37.2 A member proposing to transfer a share (“proposing transferor”) must give written notice to the Company (“transfer notice”) that he desires to transfer the share specified in the transfer notice and must specify the price of the share which he fixes as the fair value. ...

37.3 ....

37.4 The delivery of a transfer notice shall be taken to constitute the Company the agent of the proposing transferor for the sale of the shares specified in the transfer notice to a purchaser to be nominated by the Company as provided in this clause at a price equal to the fair value of the shares as specified by the proposing transferor or as fixed by valuation in the manner provided in subclause 37.10, as the case may be.

37.5 Shares comprised in a transfer notice must in the first instance be offered by the Company by written notice to all the members (except the proposing transferor) as nearly as may be in proportion to their respective holdings of shares of the same class. ...

37.6 The offer to members must state that if the same is not accepted in whole or in part within 21 days from its receipt it shall be taken to be declined and such offer must also require any member who desires to purchase shares in excess of his proportion to state how may additional shares he desires to purchase at the fair value specified or fixed by valuation.
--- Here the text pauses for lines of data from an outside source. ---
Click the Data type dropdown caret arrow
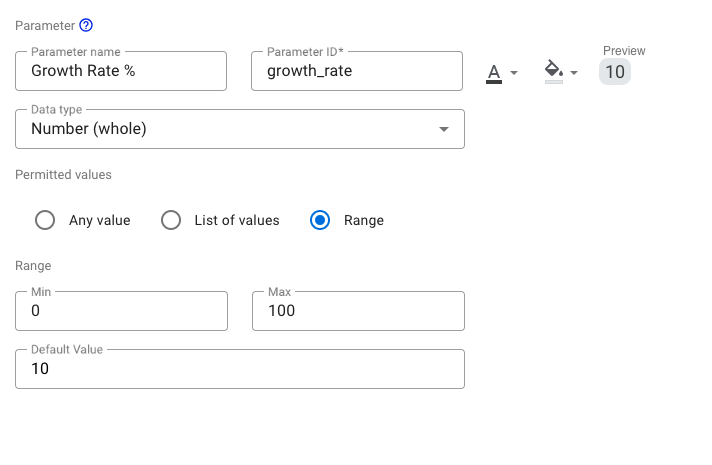The width and height of the screenshot is (712, 465). tap(444, 129)
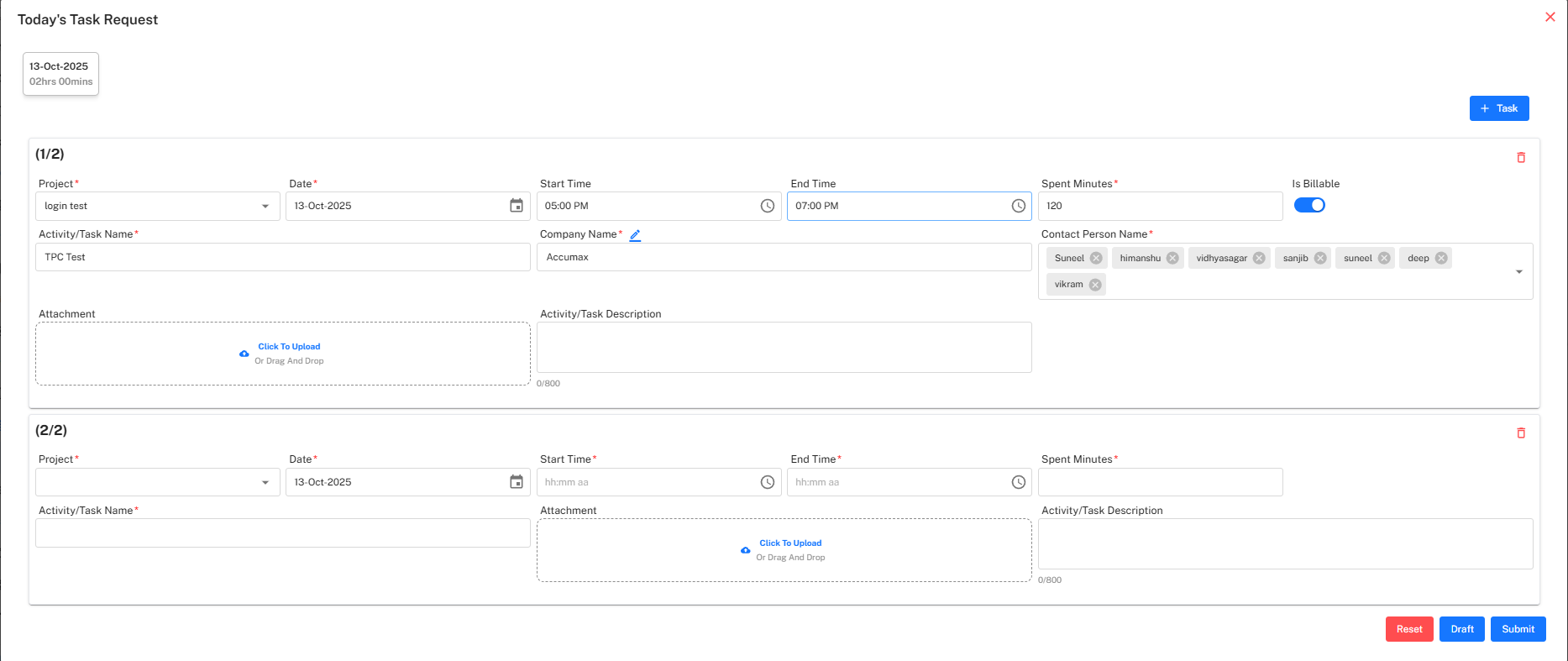Viewport: 1568px width, 661px height.
Task: Select the 13-Oct-2025 date card
Action: 60,74
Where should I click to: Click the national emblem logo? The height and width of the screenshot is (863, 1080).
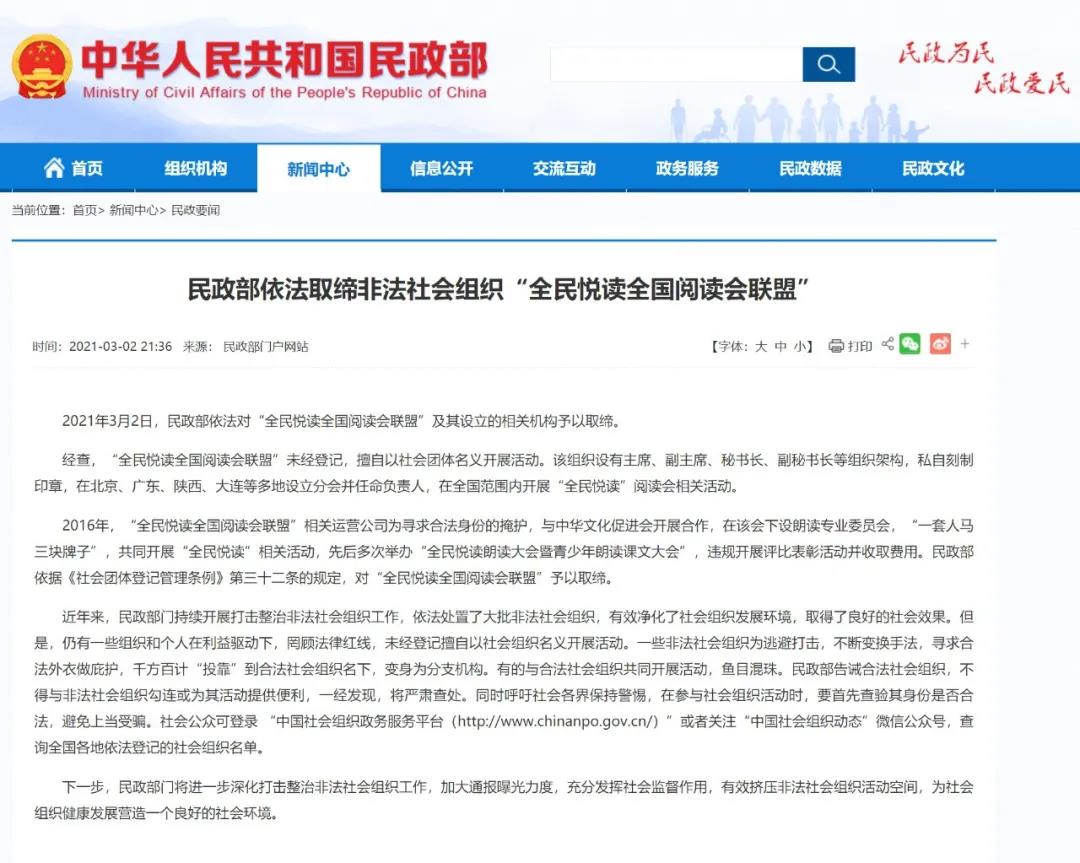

The offer must also request the members to state whether they desire the fair price of the shares to be fixed by valuation as provided in subclause 37.10.

37.7 ....

37.8 Any share comprised in the transfer notice which has not been accepted for sale in accordance with the preceding provisions of this clause 37 may be offered by the Company to any member or other person selected by the Directors as one whom it is desirable in the interests of the Company to admit as a member and who is willing to purchase the share at the fair value specified or fixed by valuation in the manner provided by clause 37.10.

37.9 ...

37.10 The Directors must if so required by the purchasers of a majority of the shares to be purchased by the same notice as referred to in subclause 37.9 require the fair value of the shares to be fixed by an accountant of not less than 10 years standing appointed by a State Director for the time being of the Institute of Chartered Accountants in Australia or the Australian Society of Certified Public Accountants (or their respective successor bodies) instead of the fair value specified in the transfer notice. However, if the fair value so fixed by such accountant exceeds the fair value fixed in the transfer notice, the Company must immediately give written notice of that fact to the purchasers and all or any such purchasers may by written notice to the proposing transferor not later than 7 days after the determination elect not to continue with the purchase.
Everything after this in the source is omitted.